Russian jeweler (1814–1894)

Gustav Fabergé (Густав Фаберже; 18 February 1814 – 3 January 1894) was a Russian jeweller of Baltic German origin and the father of Peter Carl Fabergé, maker of Fabergé eggs. He established his own business in Saint Petersburg, which his son inherited.

==Life and career==
Gustav Fabergé, a Baltic German, was born in the city of Pernau (now Pärnu) in Livonia (present-day Estonia) on 18 February 1814. His father, the artisan Pierre Favry (1768–1858; later Fabrier), moved to the Baltic province of Livonia, then part of the Russian Empire. Pierre had moved there by 1800 from the German city of Schwedt an der Oder. He married a Silesian merchant’s daughter named Maria Louisa Elsner (1776–1855). His family were Huguenots from Picardy living in Germany, having fled religious persecution in France at the end of the 17th century, after the Revocation of the Edict of Nantes. In 1796, he registered as a master joiner in Pärnu under the names of Peter Fabrier in 1796 and Peter Faberg in 1808. Their son Gustav was born in Pärnu, where he adopted the surname of Faberge in 1828. Gustav was apprenticed to Andreas Ferdinand Spiegel in Saint Petersburg. He then worked for Johann Wilhelm Keibel in the 1830s.

Gustav qualified as a master in 1841. In 1842, he opened the jewelry firm House of Fabergé in Saint Petersburg, in a basement flat at 12 Bolshaya Morskaya Street, and married Charlotte Maria Fabergé (born Jungstedt), the daughter of a Danish artist, Carl Jungstedt. Among the pieces made by the firm during that time, we find a gold-mounted carnelian demi-parure, a gold-mounted diamond-set brooch and ear studs, and a gold-link bracelet. He employed Johann Alexander Gunst, Johann Eckhardt and, from 1857, August Wilhelm Holmström. The limited information available about Gustav Fabergé’s work suggests that his output was quite modest, consisting mainly of simple jewelry pieces such as agate necklaces, bracelets, and spectacles.
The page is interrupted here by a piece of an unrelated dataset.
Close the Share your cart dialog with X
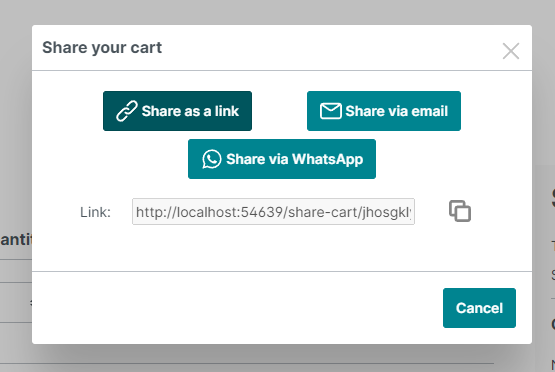 [x=511, y=51]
It is widely believed that his son, Carl Fabergé, was responsible for introducing innovative designs to the business. Peter Carl Fabergé was initially educated in Saint Petersburg. In 1860, Gustav Fabergé retired and, together with his wife and son, moved to Dresden, leaving the business in the hands of Peter Hiskias Pending and V. A. Zaianchkovski. In Dresden, they lived at Walpurgisstraße and Victoriastraße, a few minutes’ walk from the Castle and the famous jewellery collection Grünes Gewölbe, with the important jewellery of Johann Melchior Dinglinger. Peter Carl continued his education in Dresden. A second son, Agathon, was born to the couple two years later. A daughter, Wilhelmine Charlotte Fabergé was born 1850 in Saint Petersburg.

In 1864, Peter Carl Fabergé embarked upon a Grand Tour of Europe. He received tuition from respected goldsmiths in Germany, France and England, attended a course at Schloss’s Commercial College in Paris, and viewed the objects in the galleries of Europe’s leading museums. He returned to Saint Petersburg and married Augusta Julia Jacobs. For the following ten years, his father's trusted work master Peter Hiskias Pendin acted as his mentor and tutor. Upon Pendin's death in 1882, Peter Carl took over the business and was joined by his brother Agathon Fabergé, who died suddenly at a young age.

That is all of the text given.